Chip da Beleza: quais os riscos legais do procedimento?

O que é o chip da beleza e por que ele é alvo de discussões jurídicas e médicas?

O “chip da beleza” é um implante hormonal de uso estético não regulamentado pela Anvisa. Seu uso pode gerar riscos à saúde e também consequências legais para os médicos que o prescrevem ou aplicam.

O chamado chip da beleza se popularizou no Brasil como uma promessa de melhora na estética corporal, aumento da disposição e até da libido. Trata-se de um implante hormonal subcutâneo, geralmente de gestrinona, utilizado de forma off label (fora das indicações oficiais) com finalidade estética.

Apesar da fama, o chip da beleza não é aprovado pela Agência Nacional de Vigilância Sanitária (Anvisa), o que levanta sérias preocupações de saúde pública e responsabilidade profissional. Para os médicos, o uso desse implante pode gerar riscos éticos, civis, penais e administrativos.

 

O que é o chip da beleza e para quem é indicado?

O chip da beleza é um implante hormonal que libera substâncias ao longo do tempo, frequentemente manipulado sob medida para cada paciente.

Comumente contém gestrinona ou outros hormônios associados;

É indicado por alguns profissionais para tratamentos estéticos como perda de gordura, ganho de massa muscular, melhora da pele e libido;

Não possui registro na Anvisa para tais finalidades, sendo prescrito fora das diretrizes oficiais.

 

Riscos médicos e jurídicos do chip da beleza

O uso do chip da beleza apresenta riscos em duas frentes:

• Para os pacientes:

Efeitos colaterais como alteração do ciclo menstrual, queda de cabelo, acne, distúrbios metabólicos, problemas cardiovasculares e até câncer.

Ausência de estudos científicos robustos que comprovem segurança e eficácia no longo prazo.

• Para os médicos:

Responsabilidade ética: o Conselho Federal de Medicina (CFM) pode instaurar processo ético por prescrição de tratamento sem respaldo científico.

Responsabilidade civil: o médico pode ser processado por danos materiais, morais e estéticos se o paciente sofrer complicações.

Responsabilidade penal: dependendo do caso, pode responder por lesão corporal culposa ou até dolosa.

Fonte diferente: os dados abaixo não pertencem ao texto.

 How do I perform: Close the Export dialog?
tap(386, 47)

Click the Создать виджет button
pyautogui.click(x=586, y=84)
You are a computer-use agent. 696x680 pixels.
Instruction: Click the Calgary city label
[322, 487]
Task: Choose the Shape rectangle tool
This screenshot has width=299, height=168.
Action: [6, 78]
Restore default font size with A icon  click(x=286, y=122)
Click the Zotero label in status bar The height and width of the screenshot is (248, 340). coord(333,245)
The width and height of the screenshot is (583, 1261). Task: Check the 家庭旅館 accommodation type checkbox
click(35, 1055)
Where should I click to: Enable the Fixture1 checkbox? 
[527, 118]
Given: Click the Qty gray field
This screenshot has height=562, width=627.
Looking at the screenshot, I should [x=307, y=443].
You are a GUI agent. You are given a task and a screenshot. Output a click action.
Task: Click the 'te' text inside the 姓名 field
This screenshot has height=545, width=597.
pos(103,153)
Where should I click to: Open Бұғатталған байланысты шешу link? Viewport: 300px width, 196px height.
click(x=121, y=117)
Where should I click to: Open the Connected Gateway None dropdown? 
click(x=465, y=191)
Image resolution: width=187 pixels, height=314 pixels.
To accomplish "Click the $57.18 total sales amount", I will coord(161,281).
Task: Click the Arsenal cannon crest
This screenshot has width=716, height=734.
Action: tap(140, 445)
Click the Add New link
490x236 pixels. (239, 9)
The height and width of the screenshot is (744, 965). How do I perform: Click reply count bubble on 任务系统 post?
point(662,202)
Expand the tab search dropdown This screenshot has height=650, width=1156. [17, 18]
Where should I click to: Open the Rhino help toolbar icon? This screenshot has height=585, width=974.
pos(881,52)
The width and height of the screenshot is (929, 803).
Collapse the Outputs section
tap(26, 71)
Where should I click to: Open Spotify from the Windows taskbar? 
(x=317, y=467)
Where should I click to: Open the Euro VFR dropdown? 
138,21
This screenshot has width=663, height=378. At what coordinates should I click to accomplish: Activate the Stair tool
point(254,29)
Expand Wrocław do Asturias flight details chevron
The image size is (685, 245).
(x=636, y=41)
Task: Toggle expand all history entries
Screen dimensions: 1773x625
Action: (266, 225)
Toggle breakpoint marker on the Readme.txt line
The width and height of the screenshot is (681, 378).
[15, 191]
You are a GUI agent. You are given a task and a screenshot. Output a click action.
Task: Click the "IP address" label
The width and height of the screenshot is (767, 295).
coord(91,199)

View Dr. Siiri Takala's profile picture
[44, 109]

Ações administrativas: fiscalização sanitária e responsabilização por uso de medicamento sem registro.

O que diz a Anvisa e o CFM?

A Anvisa já se posicionou contra a prescrição do chip da beleza para fins estéticos, reforçando que não há aprovação para tal uso.

O CFM também alerta que a gestrinona não possui comprovação científica suficiente para ser utilizada com finalidade estética, sendo considerada conduta médica de risco.

Portanto, a utilização do chip da beleza não é reconhecida como tratamento médico válido para estética, podendo gerar infrações éticas e jurídicas.

FAQ – Perguntas frequentes

O chip da beleza é legal no Brasil?
Não. O uso estético não tem aprovação da Anvisa, sendo considerado um procedimento sem respaldo oficial.

O médico pode ser punido pelo uso do chip da beleza?
Sim. Ele pode responder civil, penal e eticamente, além de sofrer sanções do CRM.

Pacientes podem processar médicos por complicações?
Sim. Caso haja efeitos adversos, o paciente pode mover ação por danos materiais, morais e estéticos.

Existe uso médico autorizado para o chip?
O implante hormonal pode ser utilizado em casos específicos e terapêuticos, mas não há aprovação para fins estéticos.

Conclusão

O chip da beleza pode parecer uma solução rápida para quem busca estética e bem-estar, mas não é aprovado pela Anvisa e pode trazer sérios riscos à saúde. Do ponto de vista jurídico, médicos que prescrevem ou aplicam esse implante podem responder civil, penal e eticamente por complicações decorrentes do uso.

Para pacientes, a recomendação é buscar tratamentos comprovados cientificamente e evitar práticas médicas que não têm respaldo legal ou regulatório. Já os profissionais da saúde devem agir com prudência, ética e responsabilidade para não comprometer sua carreira.